As a masters student, Arielle particularly enjoys the freedom of choosing areas of study related to her cultural interests.
"My masters journey began quite suddenly as I applied very last minute and received confirmation shortly before classes were to start. Having just completed my Bachelor of Architectural Studies, I felt that three years wasn't enough and thanks to the quick actions of all staff involved, I was able to make a swift transition from my bachelors to a postgraduate programme.
In architecture, it's essential to complete your masters, and now with one year done, I have no regrets knowing I made the right decision.
"Masters work is very independent, which I was prepared for but also a little nervous about. Sometimes at university, students can be quite competitive, but as recent graduates, the environment as a masters student is a lot more collaborative and co-operative.
"I took a paper on Pacific architecture, which looks at incorporating cultural practices and traditions into our work. A key lesson I learned from this course was that we don't always have to think about things architecturally. I had fascinating discussions with historians and got to look at historical knowledge as a basis for my research. It was also intriguing to see that as a Pacific student in this class, my experiences were insightful to other students. Getting to talk about my culture, and present a project on it, was genuinely fulfilling.
"Working independently has provided me with a lot of new challenges, especially when it comes to planning my day. I always write up a list of things I need to do and prioritise. It's essential to me to do this as I like to complete everything before 5pm and keep stress to a minimum.

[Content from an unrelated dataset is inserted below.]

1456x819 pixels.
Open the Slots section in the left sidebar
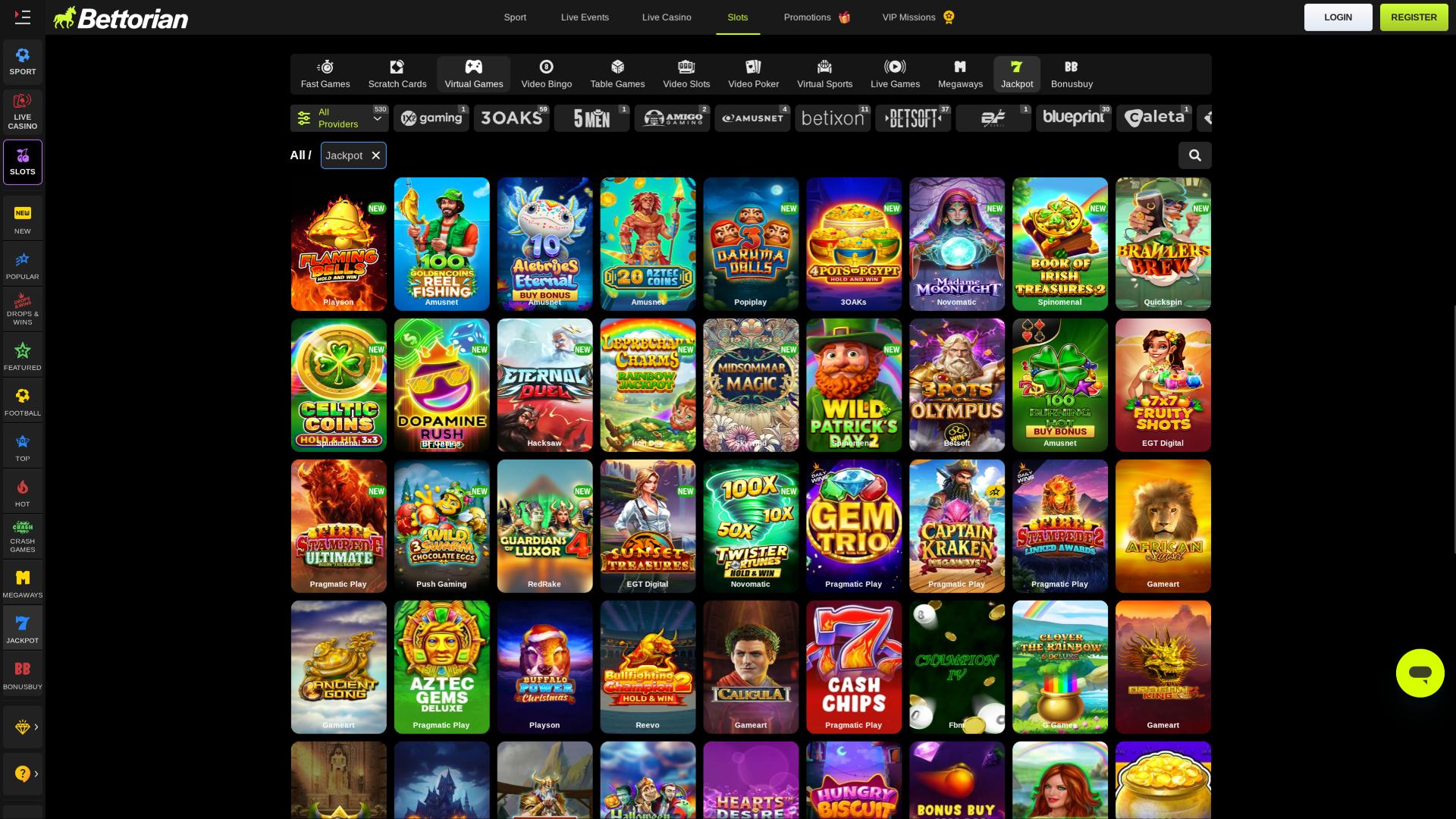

"One thing which I loved about postgraduate study is having my own desk and area. It's great having a bay with my friends as it allows us to work together more frequently, hang our work and share ideas. It also means I get to leave my work here and not worry about taking too much home with me.
"A postgraduate mindset is very different to an undergraduate mindset. At an undergraduate level, you are taught within very strict guidelines that you need to stick to, but in postgraduate, you have a lot more freedom to study what you are passionate about. I was lucky enough to explore more into my Pacific identity through my work, alongside my friends.
"Tuākana is a programme I have been thankful for and have been active in this year. My involvement in the programme allows me to give back to new students, making space for them within the studio bay, mentoring them and providing them with an opportunity to seek advice.
Having completed my bachelor degree, I know how it is to at times struggle with the work. Thanks to Tuākana giving me that space to be myself, I was able to overcome some of those struggles.
"Our lecturer, Bill McKay, encouraged us with some words of wisdom. He gave sage advice on thesis writing and said that as world changers and leaders, we are going to help influence the world.
"I am really excited about working on my thesis next year, which is likely to be on Pacific themes in mental health. I know it will be a sensitive topic to undertake, but I am looking forward to researching a subject for which I am so passionate.
"Mental health to me is about building people up and not building walls around them. Next year is about me breaking out of my comfort zone, and I can't wait to take it on!"